_Direction_
Copy each of the items below line for line, with no changes.

_Exercise data_
-*-*-
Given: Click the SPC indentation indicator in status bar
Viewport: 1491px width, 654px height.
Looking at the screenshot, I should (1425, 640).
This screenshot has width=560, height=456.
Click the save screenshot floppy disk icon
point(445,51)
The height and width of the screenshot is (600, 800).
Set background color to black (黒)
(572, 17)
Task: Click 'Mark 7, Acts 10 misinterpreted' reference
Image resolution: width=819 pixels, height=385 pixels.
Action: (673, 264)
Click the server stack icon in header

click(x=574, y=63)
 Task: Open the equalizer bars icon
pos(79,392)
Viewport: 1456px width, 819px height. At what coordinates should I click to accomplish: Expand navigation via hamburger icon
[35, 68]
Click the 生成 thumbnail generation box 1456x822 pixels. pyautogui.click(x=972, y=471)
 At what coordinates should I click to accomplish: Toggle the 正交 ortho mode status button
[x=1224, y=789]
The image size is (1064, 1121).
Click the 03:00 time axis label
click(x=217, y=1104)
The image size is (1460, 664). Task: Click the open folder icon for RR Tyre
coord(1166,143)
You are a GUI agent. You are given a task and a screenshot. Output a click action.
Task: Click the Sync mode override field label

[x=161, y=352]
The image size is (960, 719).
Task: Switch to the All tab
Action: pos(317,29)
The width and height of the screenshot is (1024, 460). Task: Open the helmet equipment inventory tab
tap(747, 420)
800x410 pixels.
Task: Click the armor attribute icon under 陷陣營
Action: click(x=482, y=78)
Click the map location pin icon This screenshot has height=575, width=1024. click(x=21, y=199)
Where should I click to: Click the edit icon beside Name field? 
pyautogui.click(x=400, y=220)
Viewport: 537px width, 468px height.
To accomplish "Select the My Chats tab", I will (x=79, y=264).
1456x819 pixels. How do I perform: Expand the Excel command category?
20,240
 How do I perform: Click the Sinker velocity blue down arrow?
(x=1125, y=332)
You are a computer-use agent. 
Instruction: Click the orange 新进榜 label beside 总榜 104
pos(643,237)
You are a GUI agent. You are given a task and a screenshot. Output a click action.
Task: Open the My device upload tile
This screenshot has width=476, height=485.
-*-*-
_Exercise answer_
Given: Click the SPC indentation indicator in status bar
Viewport: 1491px width, 654px height.
Looking at the screenshot, I should (1425, 640).
This screenshot has width=560, height=456.
Click the save screenshot floppy disk icon
point(445,51)
The height and width of the screenshot is (600, 800).
Set background color to black (黒)
(572, 17)
Task: Click 'Mark 7, Acts 10 misinterpreted' reference
Image resolution: width=819 pixels, height=385 pixels.
Action: (673, 264)
Click the server stack icon in header

click(x=574, y=63)
 Task: Open the equalizer bars icon
pos(79,392)
Viewport: 1456px width, 819px height. At what coordinates should I click to accomplish: Expand navigation via hamburger icon
[35, 68]
Click the 生成 thumbnail generation box 1456x822 pixels. pyautogui.click(x=972, y=471)
 At what coordinates should I click to accomplish: Toggle the 正交 ortho mode status button
[x=1224, y=789]
The image size is (1064, 1121).
Click the 03:00 time axis label
click(x=217, y=1104)
The image size is (1460, 664). Task: Click the open folder icon for RR Tyre
coord(1166,143)
You are a GUI agent. You are given a task and a screenshot. Output a click action.
Task: Click the Sync mode override field label

[x=161, y=352]
The image size is (960, 719).
Task: Switch to the All tab
Action: pos(317,29)
The width and height of the screenshot is (1024, 460). Task: Open the helmet equipment inventory tab
tap(747, 420)
800x410 pixels.
Task: Click the armor attribute icon under 陷陣營
Action: click(x=482, y=78)
Click the map location pin icon This screenshot has height=575, width=1024. click(x=21, y=199)
Where should I click to: Click the edit icon beside Name field? 
pyautogui.click(x=400, y=220)
Viewport: 537px width, 468px height.
To accomplish "Select the My Chats tab", I will (x=79, y=264).
1456x819 pixels. How do I perform: Expand the Excel command category?
20,240
 How do I perform: Click the Sinker velocity blue down arrow?
(x=1125, y=332)
You are a computer-use agent. 
Instruction: Click the orange 新进榜 label beside 总榜 104
pos(643,237)
You are a GUI agent. You are given a task and a screenshot. Output a click action.
Task: Open the My device upload tile
This screenshot has width=476, height=485.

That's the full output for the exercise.